_GOAL OF THE EXERCISE_
Give the lines below again exactly, starting with the line that holds "Task: Click the Views sort arrow icon" and going on through the line that holds "Task: Add substitute items via + Add link".

===== INPUT FOR THIS TASK

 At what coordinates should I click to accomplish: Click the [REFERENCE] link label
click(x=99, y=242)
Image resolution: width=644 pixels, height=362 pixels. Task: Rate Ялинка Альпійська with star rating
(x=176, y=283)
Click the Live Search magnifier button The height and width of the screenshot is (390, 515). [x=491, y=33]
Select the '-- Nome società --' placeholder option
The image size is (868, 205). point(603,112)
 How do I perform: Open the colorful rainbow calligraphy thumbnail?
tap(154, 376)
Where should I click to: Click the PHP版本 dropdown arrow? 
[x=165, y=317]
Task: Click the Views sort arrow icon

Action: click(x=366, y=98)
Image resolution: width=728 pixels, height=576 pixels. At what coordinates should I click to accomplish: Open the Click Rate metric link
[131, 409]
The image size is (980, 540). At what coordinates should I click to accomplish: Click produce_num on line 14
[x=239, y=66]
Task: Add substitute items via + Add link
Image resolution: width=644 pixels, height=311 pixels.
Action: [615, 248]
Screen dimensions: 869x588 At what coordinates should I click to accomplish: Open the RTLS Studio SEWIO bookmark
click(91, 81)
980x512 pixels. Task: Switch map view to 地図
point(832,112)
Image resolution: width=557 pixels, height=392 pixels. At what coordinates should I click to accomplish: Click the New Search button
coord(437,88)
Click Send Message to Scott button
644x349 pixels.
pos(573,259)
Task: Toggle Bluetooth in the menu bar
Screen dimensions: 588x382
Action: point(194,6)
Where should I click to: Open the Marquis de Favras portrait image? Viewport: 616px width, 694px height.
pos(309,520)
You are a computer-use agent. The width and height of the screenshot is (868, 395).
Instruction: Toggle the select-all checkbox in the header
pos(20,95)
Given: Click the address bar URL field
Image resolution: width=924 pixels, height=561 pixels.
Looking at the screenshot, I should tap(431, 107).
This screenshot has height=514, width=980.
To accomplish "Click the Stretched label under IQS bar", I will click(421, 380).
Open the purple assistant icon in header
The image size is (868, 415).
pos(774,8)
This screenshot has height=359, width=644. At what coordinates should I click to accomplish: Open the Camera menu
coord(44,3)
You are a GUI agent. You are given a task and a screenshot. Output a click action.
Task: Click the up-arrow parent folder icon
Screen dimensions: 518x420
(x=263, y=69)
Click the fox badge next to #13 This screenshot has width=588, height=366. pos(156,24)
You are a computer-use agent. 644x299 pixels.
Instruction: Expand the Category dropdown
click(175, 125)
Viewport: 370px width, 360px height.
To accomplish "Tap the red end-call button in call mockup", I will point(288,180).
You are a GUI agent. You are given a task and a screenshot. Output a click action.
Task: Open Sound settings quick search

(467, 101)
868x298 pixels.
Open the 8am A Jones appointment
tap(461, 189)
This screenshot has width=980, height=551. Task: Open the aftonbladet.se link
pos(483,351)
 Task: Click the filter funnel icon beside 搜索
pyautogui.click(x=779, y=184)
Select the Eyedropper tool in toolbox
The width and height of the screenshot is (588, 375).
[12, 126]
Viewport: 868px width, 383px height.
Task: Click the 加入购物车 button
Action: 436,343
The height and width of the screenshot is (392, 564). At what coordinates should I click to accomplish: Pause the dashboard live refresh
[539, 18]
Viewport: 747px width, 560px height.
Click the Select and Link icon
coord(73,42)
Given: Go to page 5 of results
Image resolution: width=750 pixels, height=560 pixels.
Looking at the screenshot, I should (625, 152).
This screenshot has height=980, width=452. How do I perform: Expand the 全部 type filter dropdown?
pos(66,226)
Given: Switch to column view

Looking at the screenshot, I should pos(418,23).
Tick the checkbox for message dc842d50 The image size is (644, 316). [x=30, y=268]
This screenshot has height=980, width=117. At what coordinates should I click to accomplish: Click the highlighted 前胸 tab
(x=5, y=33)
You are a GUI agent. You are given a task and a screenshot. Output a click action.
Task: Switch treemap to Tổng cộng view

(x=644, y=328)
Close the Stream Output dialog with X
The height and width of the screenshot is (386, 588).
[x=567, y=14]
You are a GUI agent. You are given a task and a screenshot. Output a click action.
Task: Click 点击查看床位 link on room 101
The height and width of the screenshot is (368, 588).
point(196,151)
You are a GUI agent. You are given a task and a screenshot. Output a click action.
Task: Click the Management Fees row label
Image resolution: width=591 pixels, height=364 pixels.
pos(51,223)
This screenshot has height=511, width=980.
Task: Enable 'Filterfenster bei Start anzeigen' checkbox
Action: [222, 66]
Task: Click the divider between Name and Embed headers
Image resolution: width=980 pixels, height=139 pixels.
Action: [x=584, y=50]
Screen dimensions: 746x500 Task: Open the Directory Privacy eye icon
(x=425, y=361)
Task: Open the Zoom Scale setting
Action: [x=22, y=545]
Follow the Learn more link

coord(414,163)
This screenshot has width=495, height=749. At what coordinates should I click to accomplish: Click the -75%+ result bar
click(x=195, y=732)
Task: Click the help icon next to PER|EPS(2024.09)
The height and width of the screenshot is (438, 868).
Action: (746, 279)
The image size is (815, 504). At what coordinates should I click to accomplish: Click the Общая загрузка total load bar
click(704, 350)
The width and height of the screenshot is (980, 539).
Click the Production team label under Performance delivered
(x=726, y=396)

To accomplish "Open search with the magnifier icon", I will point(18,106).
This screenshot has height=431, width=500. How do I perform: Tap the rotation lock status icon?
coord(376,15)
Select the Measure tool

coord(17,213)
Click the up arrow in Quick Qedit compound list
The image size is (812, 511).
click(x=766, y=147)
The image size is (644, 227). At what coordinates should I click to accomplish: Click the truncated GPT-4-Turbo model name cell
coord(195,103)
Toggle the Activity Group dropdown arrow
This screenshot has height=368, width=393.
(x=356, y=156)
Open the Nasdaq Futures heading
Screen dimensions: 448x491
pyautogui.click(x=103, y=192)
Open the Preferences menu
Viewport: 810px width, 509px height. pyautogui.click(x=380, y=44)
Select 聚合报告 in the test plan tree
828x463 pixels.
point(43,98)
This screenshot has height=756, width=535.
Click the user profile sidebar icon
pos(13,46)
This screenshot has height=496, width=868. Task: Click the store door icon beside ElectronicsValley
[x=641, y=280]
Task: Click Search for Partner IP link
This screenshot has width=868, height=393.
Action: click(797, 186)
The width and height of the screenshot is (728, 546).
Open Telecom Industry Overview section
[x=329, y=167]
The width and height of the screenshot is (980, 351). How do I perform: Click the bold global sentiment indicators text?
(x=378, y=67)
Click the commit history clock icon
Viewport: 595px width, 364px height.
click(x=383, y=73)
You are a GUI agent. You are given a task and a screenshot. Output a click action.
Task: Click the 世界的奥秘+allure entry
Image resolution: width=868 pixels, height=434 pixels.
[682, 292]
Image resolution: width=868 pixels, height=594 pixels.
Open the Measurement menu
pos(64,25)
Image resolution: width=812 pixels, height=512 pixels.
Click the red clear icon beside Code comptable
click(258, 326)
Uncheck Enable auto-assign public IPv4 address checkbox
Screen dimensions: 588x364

==========

_EXPECTED ANSWER_
Task: Click the Views sort arrow icon

Action: click(x=366, y=98)
Image resolution: width=728 pixels, height=576 pixels. At what coordinates should I click to accomplish: Open the Click Rate metric link
[131, 409]
The image size is (980, 540). At what coordinates should I click to accomplish: Click produce_num on line 14
[x=239, y=66]
Task: Add substitute items via + Add link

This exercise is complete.